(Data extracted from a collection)
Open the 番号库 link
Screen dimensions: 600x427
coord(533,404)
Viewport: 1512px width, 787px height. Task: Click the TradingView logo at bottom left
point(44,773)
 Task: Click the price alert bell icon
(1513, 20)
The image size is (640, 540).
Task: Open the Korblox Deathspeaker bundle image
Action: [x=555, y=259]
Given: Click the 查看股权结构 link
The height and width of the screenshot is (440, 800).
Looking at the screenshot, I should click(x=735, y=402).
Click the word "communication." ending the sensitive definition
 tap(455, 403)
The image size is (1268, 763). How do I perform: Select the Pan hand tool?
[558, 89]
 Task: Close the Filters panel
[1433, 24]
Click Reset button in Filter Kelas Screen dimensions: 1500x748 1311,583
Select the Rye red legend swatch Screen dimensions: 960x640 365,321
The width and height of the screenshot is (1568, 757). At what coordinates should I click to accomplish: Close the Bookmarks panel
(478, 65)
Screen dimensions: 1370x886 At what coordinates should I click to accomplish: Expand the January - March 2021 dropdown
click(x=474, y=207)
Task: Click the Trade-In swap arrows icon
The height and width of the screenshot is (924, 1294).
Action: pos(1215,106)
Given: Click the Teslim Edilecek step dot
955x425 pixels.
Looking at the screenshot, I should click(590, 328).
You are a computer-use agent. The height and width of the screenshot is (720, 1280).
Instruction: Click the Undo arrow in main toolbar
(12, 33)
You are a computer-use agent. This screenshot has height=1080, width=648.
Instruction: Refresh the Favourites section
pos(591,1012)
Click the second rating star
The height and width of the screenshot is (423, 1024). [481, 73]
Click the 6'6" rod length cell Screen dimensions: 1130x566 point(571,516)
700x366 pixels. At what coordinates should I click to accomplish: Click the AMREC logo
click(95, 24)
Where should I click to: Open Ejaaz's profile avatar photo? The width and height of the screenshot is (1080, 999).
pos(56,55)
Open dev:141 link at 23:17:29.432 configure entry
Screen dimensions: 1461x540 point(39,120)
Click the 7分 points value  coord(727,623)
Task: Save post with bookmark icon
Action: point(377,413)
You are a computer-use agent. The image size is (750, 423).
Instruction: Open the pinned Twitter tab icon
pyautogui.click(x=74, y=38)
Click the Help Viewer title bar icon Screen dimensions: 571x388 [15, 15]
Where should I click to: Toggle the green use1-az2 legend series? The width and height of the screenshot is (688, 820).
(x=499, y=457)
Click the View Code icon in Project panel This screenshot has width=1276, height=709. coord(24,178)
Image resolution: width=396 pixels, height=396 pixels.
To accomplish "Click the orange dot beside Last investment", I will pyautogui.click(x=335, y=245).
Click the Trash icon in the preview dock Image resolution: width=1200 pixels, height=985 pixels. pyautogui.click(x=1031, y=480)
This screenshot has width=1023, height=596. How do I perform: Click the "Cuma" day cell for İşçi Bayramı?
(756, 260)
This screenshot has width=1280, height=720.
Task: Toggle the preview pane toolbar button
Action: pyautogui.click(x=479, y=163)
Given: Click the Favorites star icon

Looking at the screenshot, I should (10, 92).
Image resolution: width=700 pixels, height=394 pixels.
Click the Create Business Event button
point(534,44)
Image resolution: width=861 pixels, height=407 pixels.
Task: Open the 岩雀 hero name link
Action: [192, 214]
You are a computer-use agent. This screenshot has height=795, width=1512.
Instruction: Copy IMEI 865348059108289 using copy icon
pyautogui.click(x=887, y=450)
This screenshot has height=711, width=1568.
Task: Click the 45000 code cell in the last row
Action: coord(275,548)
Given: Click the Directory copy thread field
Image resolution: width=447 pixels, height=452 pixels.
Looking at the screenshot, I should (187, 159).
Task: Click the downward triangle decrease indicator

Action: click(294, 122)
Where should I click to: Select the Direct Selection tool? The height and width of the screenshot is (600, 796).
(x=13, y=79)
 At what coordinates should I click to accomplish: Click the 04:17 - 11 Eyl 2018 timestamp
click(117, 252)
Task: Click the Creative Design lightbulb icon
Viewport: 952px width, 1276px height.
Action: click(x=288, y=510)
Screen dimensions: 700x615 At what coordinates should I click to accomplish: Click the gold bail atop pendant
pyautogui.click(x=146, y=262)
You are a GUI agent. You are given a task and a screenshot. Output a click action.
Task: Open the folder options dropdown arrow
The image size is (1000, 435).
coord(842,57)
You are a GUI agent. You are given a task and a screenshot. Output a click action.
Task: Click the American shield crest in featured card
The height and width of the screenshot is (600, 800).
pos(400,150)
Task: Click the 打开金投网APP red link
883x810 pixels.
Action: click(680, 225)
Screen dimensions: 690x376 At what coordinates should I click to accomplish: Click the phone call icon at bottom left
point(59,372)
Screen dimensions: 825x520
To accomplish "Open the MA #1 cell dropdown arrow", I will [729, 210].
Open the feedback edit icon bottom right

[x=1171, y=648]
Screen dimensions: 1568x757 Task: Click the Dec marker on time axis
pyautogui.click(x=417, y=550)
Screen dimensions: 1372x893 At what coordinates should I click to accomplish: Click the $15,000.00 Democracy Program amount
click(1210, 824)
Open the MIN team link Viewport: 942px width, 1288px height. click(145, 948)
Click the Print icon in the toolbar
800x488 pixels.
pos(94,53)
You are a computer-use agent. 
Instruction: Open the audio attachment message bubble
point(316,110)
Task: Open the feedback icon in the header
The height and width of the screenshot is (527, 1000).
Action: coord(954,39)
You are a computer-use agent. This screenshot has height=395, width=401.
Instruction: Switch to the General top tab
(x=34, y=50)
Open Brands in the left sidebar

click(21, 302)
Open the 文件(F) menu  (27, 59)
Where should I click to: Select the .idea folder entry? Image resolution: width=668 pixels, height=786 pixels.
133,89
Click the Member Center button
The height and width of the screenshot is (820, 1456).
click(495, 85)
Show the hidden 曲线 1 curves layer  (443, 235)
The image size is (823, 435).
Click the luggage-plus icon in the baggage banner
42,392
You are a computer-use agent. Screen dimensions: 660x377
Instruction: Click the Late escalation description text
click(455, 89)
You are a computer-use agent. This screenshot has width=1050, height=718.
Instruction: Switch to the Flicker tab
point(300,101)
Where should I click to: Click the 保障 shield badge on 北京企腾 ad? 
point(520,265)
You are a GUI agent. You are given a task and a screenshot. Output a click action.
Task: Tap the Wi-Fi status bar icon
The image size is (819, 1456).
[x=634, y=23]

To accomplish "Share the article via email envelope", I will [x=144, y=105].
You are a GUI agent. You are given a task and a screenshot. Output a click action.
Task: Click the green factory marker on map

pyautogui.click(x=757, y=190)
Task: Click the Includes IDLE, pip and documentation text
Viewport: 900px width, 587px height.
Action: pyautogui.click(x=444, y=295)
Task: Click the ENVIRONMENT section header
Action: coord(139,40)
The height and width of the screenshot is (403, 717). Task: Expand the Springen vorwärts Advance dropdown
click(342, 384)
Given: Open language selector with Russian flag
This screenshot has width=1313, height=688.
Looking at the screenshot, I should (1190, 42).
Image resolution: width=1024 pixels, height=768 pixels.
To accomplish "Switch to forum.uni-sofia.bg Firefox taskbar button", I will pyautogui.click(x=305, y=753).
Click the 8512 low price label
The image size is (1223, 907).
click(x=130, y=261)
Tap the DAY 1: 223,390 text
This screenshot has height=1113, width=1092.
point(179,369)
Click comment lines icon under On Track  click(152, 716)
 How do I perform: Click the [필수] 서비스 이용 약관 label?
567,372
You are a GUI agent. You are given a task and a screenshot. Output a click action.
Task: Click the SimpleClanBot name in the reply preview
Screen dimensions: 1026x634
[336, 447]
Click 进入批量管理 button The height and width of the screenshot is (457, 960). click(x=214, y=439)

* DESCRIPTION OF THE TASK:
An exact reproduction of all the records is needed.

* RESPONSE FOR THIS EXERCISE:
Open the 番号库 link
Screen dimensions: 600x427
coord(533,404)
Viewport: 1512px width, 787px height. Task: Click the TradingView logo at bottom left
point(44,773)
 Task: Click the price alert bell icon
(1513, 20)
The image size is (640, 540).
Task: Open the Korblox Deathspeaker bundle image
Action: [x=555, y=259]
Given: Click the 查看股权结构 link
The height and width of the screenshot is (440, 800).
Looking at the screenshot, I should click(x=735, y=402).
Click the word "communication." ending the sensitive definition
 tap(455, 403)
The image size is (1268, 763). How do I perform: Select the Pan hand tool?
[558, 89]
 Task: Close the Filters panel
[1433, 24]
Click Reset button in Filter Kelas Screen dimensions: 1500x748 1311,583
Select the Rye red legend swatch Screen dimensions: 960x640 365,321
The width and height of the screenshot is (1568, 757). At what coordinates should I click to accomplish: Close the Bookmarks panel
(478, 65)
Screen dimensions: 1370x886 At what coordinates should I click to accomplish: Expand the January - March 2021 dropdown
click(x=474, y=207)
Task: Click the Trade-In swap arrows icon
The height and width of the screenshot is (924, 1294).
Action: pos(1215,106)
Given: Click the Teslim Edilecek step dot
955x425 pixels.
Looking at the screenshot, I should click(590, 328).
You are a computer-use agent. The height and width of the screenshot is (720, 1280).
Instruction: Click the Undo arrow in main toolbar
(12, 33)
You are a computer-use agent. This screenshot has height=1080, width=648.
Instruction: Refresh the Favourites section
pos(591,1012)
Click the second rating star
The height and width of the screenshot is (423, 1024). [481, 73]
Click the 6'6" rod length cell Screen dimensions: 1130x566 point(571,516)
700x366 pixels. At what coordinates should I click to accomplish: Click the AMREC logo
click(95, 24)
Where should I click to: Open Ejaaz's profile avatar photo? The width and height of the screenshot is (1080, 999).
pos(56,55)
Open dev:141 link at 23:17:29.432 configure entry
Screen dimensions: 1461x540 point(39,120)
Click the 7分 points value  coord(727,623)
Task: Save post with bookmark icon
Action: point(377,413)
You are a computer-use agent. The image size is (750, 423).
Instruction: Open the pinned Twitter tab icon
pyautogui.click(x=74, y=38)
Click the Help Viewer title bar icon Screen dimensions: 571x388 [15, 15]
Where should I click to: Toggle the green use1-az2 legend series? The width and height of the screenshot is (688, 820).
(x=499, y=457)
Click the View Code icon in Project panel This screenshot has width=1276, height=709. coord(24,178)
Image resolution: width=396 pixels, height=396 pixels.
To accomplish "Click the orange dot beside Last investment", I will pyautogui.click(x=335, y=245).
Click the Trash icon in the preview dock Image resolution: width=1200 pixels, height=985 pixels. pyautogui.click(x=1031, y=480)
This screenshot has width=1023, height=596. How do I perform: Click the "Cuma" day cell for İşçi Bayramı?
(756, 260)
This screenshot has width=1280, height=720.
Task: Toggle the preview pane toolbar button
Action: pyautogui.click(x=479, y=163)
Given: Click the Favorites star icon

Looking at the screenshot, I should (10, 92).
Image resolution: width=700 pixels, height=394 pixels.
Click the Create Business Event button
point(534,44)
Image resolution: width=861 pixels, height=407 pixels.
Task: Open the 岩雀 hero name link
Action: [192, 214]
You are a computer-use agent. This screenshot has height=795, width=1512.
Instruction: Copy IMEI 865348059108289 using copy icon
pyautogui.click(x=887, y=450)
This screenshot has height=711, width=1568.
Task: Click the 45000 code cell in the last row
Action: coord(275,548)
Given: Click the Directory copy thread field
Image resolution: width=447 pixels, height=452 pixels.
Looking at the screenshot, I should (187, 159).
Task: Click the downward triangle decrease indicator

Action: click(294, 122)
Where should I click to: Select the Direct Selection tool? The height and width of the screenshot is (600, 796).
(x=13, y=79)
 At what coordinates should I click to accomplish: Click the 04:17 - 11 Eyl 2018 timestamp
click(117, 252)
Task: Click the Creative Design lightbulb icon
Viewport: 952px width, 1276px height.
Action: click(x=288, y=510)
Screen dimensions: 700x615 At what coordinates should I click to accomplish: Click the gold bail atop pendant
pyautogui.click(x=146, y=262)
You are a GUI agent. You are given a task and a screenshot. Output a click action.
Task: Open the folder options dropdown arrow
The image size is (1000, 435).
coord(842,57)
You are a GUI agent. You are given a task and a screenshot. Output a click action.
Task: Click the American shield crest in featured card
The height and width of the screenshot is (600, 800).
pos(400,150)
Task: Click the 打开金投网APP red link
883x810 pixels.
Action: click(680, 225)
Screen dimensions: 690x376 At what coordinates should I click to accomplish: Click the phone call icon at bottom left
point(59,372)
Screen dimensions: 825x520
To accomplish "Open the MA #1 cell dropdown arrow", I will [729, 210].
Open the feedback edit icon bottom right

[x=1171, y=648]
Screen dimensions: 1568x757 Task: Click the Dec marker on time axis
pyautogui.click(x=417, y=550)
Screen dimensions: 1372x893 At what coordinates should I click to accomplish: Click the $15,000.00 Democracy Program amount
click(1210, 824)
Open the MIN team link Viewport: 942px width, 1288px height. click(145, 948)
Click the Print icon in the toolbar
800x488 pixels.
pos(94,53)
You are a computer-use agent. 
Instruction: Open the audio attachment message bubble
point(316,110)
Task: Open the feedback icon in the header
The height and width of the screenshot is (527, 1000).
Action: coord(954,39)
You are a computer-use agent. This screenshot has height=395, width=401.
Instruction: Switch to the General top tab
(x=34, y=50)
Open Brands in the left sidebar

click(21, 302)
Open the 文件(F) menu  (27, 59)
Where should I click to: Select the .idea folder entry? Image resolution: width=668 pixels, height=786 pixels.
133,89
Click the Member Center button
The height and width of the screenshot is (820, 1456).
click(495, 85)
Show the hidden 曲线 1 curves layer  (443, 235)
The image size is (823, 435).
Click the luggage-plus icon in the baggage banner
42,392
You are a computer-use agent. Screen dimensions: 660x377
Instruction: Click the Late escalation description text
click(455, 89)
You are a computer-use agent. This screenshot has width=1050, height=718.
Instruction: Switch to the Flicker tab
point(300,101)
Where should I click to: Click the 保障 shield badge on 北京企腾 ad? 
point(520,265)
You are a GUI agent. You are given a task and a screenshot. Output a click action.
Task: Tap the Wi-Fi status bar icon
The image size is (819, 1456).
[x=634, y=23]

To accomplish "Share the article via email envelope", I will [x=144, y=105].
You are a GUI agent. You are given a task and a screenshot. Output a click action.
Task: Click the green factory marker on map

pyautogui.click(x=757, y=190)
Task: Click the Includes IDLE, pip and documentation text
Viewport: 900px width, 587px height.
Action: pyautogui.click(x=444, y=295)
Task: Click the ENVIRONMENT section header
Action: coord(139,40)
The height and width of the screenshot is (403, 717). Task: Expand the Springen vorwärts Advance dropdown
click(342, 384)
Given: Open language selector with Russian flag
This screenshot has width=1313, height=688.
Looking at the screenshot, I should (1190, 42).
Image resolution: width=1024 pixels, height=768 pixels.
To accomplish "Switch to forum.uni-sofia.bg Firefox taskbar button", I will pyautogui.click(x=305, y=753).
Click the 8512 low price label
The image size is (1223, 907).
click(x=130, y=261)
Tap the DAY 1: 223,390 text
This screenshot has height=1113, width=1092.
point(179,369)
Click comment lines icon under On Track  click(152, 716)
 How do I perform: Click the [필수] 서비스 이용 약관 label?
567,372
You are a GUI agent. You are given a task and a screenshot. Output a click action.
Task: Click the SimpleClanBot name in the reply preview
Screen dimensions: 1026x634
[336, 447]
Click 进入批量管理 button The height and width of the screenshot is (457, 960). click(x=214, y=439)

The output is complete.